**INSTRUCTIONS FOR THE TASK:**
Exactly the lines from the one holding "Viewport: 2048px width, 1535px height." to the end of the listing, both ends included, make up the expected answer.

**RAW DATA:**

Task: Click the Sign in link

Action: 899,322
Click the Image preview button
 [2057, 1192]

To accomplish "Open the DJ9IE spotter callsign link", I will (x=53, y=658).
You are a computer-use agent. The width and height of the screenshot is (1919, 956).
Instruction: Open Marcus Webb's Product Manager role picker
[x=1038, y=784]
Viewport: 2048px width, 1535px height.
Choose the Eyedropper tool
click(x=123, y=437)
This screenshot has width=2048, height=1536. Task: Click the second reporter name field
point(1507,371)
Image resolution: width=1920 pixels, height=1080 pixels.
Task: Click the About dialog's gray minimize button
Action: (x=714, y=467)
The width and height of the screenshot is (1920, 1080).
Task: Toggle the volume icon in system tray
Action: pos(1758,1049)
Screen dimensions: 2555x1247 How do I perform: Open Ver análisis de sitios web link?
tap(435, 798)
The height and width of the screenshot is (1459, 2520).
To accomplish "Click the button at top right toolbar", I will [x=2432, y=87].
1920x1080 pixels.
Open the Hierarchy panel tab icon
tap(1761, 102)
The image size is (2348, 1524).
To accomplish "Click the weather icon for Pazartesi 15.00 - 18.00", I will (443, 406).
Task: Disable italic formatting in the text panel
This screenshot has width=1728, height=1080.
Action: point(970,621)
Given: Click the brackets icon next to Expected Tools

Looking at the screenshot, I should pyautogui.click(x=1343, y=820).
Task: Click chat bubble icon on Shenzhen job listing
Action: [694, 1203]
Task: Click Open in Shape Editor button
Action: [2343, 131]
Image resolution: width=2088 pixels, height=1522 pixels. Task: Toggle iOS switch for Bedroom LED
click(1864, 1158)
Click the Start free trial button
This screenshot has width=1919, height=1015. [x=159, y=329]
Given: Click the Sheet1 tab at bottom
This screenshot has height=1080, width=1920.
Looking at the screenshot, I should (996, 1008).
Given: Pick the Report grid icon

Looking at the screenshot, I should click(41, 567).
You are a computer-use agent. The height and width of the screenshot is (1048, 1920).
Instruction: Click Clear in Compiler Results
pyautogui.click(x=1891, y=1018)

**WRITTEN SOLUTION:**
Viewport: 2048px width, 1535px height.
Choose the Eyedropper tool
click(x=123, y=437)
This screenshot has width=2048, height=1536. Task: Click the second reporter name field
point(1507,371)
Image resolution: width=1920 pixels, height=1080 pixels.
Task: Click the About dialog's gray minimize button
Action: (x=714, y=467)
The width and height of the screenshot is (1920, 1080).
Task: Toggle the volume icon in system tray
Action: pos(1758,1049)
Screen dimensions: 2555x1247 How do I perform: Open Ver análisis de sitios web link?
tap(435, 798)
The height and width of the screenshot is (1459, 2520).
To accomplish "Click the button at top right toolbar", I will [x=2432, y=87].
1920x1080 pixels.
Open the Hierarchy panel tab icon
tap(1761, 102)
The image size is (2348, 1524).
To accomplish "Click the weather icon for Pazartesi 15.00 - 18.00", I will (443, 406).
Task: Disable italic formatting in the text panel
This screenshot has width=1728, height=1080.
Action: point(970,621)
Given: Click the brackets icon next to Expected Tools

Looking at the screenshot, I should pyautogui.click(x=1343, y=820).
Task: Click chat bubble icon on Shenzhen job listing
Action: [694, 1203]
Task: Click Open in Shape Editor button
Action: [2343, 131]
Image resolution: width=2088 pixels, height=1522 pixels. Task: Toggle iOS switch for Bedroom LED
click(1864, 1158)
Click the Start free trial button
This screenshot has width=1919, height=1015. [x=159, y=329]
Given: Click the Sheet1 tab at bottom
This screenshot has height=1080, width=1920.
Looking at the screenshot, I should (996, 1008).
Given: Pick the Report grid icon

Looking at the screenshot, I should click(41, 567).
You are a computer-use agent. The height and width of the screenshot is (1048, 1920).
Instruction: Click Clear in Compiler Results
pyautogui.click(x=1891, y=1018)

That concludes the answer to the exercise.